In [None]:
!pip install weaviate-client

## Load data
Download data from [drive](https://drive.google.com/file/d/1W8nBPZA2j1_6AGnw2BAe6ydXLNXzuDq2/view?usp=share_link)

In [38]:
import os
import weaviate

client = weaviate.Client(
    url="https://cohere-wiki-demo.weaviate.network",
    additional_headers={
        "X-Cohere-Api-Key": os.getenv("COHERE_API_KEY"),
    }
)
client.is_ready()

True

In [23]:
# delete existing schema, (note, this will delete all your weaviate data)
client.schema.delete_all()

article_schema = {
    "class": "Article",
    "description": "Wiki Article",
    "vectorizer": "text2vec-cohere",
    "moduleConfig": {
        "text2vec-cohere": {
            "model": "multilingual-22-12",
            "truncate": "RIGHT"
        }
    },
    "vectorIndexConfig": {
        "distance": "dot"
    },
    "properties": [
    {
        "name": "text",
        "dataType": [ "text" ],
        "description": "Article body",
        "moduleConfig": {
            "text2vec-cohere": {
                "skip": False,
                "vectorizePropertyName": False
            }
        }
    },
    {
        "name": "title",
        "dataType": [ "string" ],
        "moduleConfig": { "text2vec-cohere": { "skip": True } }
    },
    {
        "name": "url",
        "dataType": [ "string" ],
        "moduleConfig": { "text2vec-cohere": { "skip": True } }
    },
    {
        "name": "wiki_id",
        "dataType": [ "int" ],
        "moduleConfig": { "text2vec-cohere": { "skip": True } }
    },
    {
        "name": "views",
        "dataType": [ "number" ],
        "moduleConfig": { "text2vec-cohere": { "skip": True } }
    },
    ]
}

# add the schema
client.schema.create_class(article_schema)

print("The schema has been created")

The schema has been created


In [3]:
import pandas as pd
df = pd.read_parquet('./wiki_simple_100k.parquet')

In [39]:
### Step 1 - configure Weaviate Batch, which optimizes CRUD operations in bulk
# - starting batch size of 100
# - dynamically increase/decrease based on performance
# - add timeout retries if something goes wrong

client.batch.configure(
    batch_size=100,
    dynamic=True,
    timeout_retries=3,
)

<weaviate.batch.crud_batch.Batch at 0x7fb0486ef3d0>

In [49]:
data = df[:100_000] # make sure it is not more than 100k objects

counter=0

with client.batch as batch:
    for idx, item in data.iterrows():        
        # print update message every 100 objects        
        if (counter %100 == 0):
            print(f"Import {counter} / {len(data)} ", end="\r")

        properties = {
            "text": item["text"],
            "title": item["title"],
            "url": item["url"],
            "views": item["views"],
            "wiki_id": item["wiki_id"]
        }

        vector = item["emb"]

        batch.add_data_object(properties, "Article", None, vector)
        counter = counter+1
    print(f"Import {counter} / {len(data)}")
        
print("Import complete")

Import 100000 / 100000
Import complete


In [42]:
# Test that all data has loaded – get object count
result = (
    client.query.aggregate("Article")
    .with_fields("meta { count }")
    .do()
)
print("Object count: ", result["data"]["Aggregate"]["Article"])

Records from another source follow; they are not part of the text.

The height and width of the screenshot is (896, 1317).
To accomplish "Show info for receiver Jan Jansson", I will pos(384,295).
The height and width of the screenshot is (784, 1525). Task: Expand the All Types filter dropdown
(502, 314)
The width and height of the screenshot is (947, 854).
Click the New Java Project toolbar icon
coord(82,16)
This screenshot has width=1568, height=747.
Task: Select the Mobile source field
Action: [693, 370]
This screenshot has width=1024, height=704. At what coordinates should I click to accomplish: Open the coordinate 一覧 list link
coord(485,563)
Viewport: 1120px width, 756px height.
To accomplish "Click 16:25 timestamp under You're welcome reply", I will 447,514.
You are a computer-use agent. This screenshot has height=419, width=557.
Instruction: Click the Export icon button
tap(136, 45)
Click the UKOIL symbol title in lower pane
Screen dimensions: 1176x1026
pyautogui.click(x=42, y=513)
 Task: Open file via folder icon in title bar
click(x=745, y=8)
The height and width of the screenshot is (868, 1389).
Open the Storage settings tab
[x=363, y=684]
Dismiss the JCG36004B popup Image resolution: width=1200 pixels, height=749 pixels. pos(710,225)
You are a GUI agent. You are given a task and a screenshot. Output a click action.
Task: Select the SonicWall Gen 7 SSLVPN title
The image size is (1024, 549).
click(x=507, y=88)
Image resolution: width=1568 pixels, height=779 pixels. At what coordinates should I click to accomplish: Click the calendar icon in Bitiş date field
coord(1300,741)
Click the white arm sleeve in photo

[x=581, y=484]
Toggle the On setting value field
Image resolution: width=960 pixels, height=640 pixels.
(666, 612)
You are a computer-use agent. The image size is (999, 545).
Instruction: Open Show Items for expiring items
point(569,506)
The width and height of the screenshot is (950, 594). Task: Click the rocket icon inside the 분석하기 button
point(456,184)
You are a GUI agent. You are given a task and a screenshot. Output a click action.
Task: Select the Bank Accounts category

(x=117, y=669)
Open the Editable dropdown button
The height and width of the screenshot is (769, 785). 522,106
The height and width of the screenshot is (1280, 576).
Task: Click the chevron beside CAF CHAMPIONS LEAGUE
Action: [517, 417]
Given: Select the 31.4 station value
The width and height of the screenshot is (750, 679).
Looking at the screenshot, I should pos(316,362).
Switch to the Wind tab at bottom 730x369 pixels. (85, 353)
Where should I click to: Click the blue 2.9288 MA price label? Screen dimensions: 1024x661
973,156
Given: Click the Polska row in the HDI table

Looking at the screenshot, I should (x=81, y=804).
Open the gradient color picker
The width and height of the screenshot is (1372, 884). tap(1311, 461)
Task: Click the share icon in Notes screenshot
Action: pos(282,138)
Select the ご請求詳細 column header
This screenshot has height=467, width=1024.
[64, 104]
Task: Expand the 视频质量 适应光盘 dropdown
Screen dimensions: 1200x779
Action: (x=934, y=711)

Object count:  [{'meta': {'count': 100000}}]


In [31]:
def semantic_serch(query):
    nearText = {
        "concepts": [query],
#         "distance": -139.0,
    }

    properties = [
        "text", "title", "url", "views",
        "_additional {distance}"
    ]

    response = (
        client.query
        .get("Article", properties)
        .with_near_text(nearText)
        .with_limit(5)
        .do()
    )

    result = response['data']['Get']['Article']

    return result


def print_result(result):
    for item in result:
        print(f"\033[95m{item['title']} ({item['views']}) {item['_additional']['distance']}\033[0m")
        print(f"\033[4m{item['url']}\033[0m")
        print(item['text'])
        print()

In [25]:
# Pass the user query to Weaviate
query_result = semantic_serch("musical instruments")

# Print out the result
print_result(query_result)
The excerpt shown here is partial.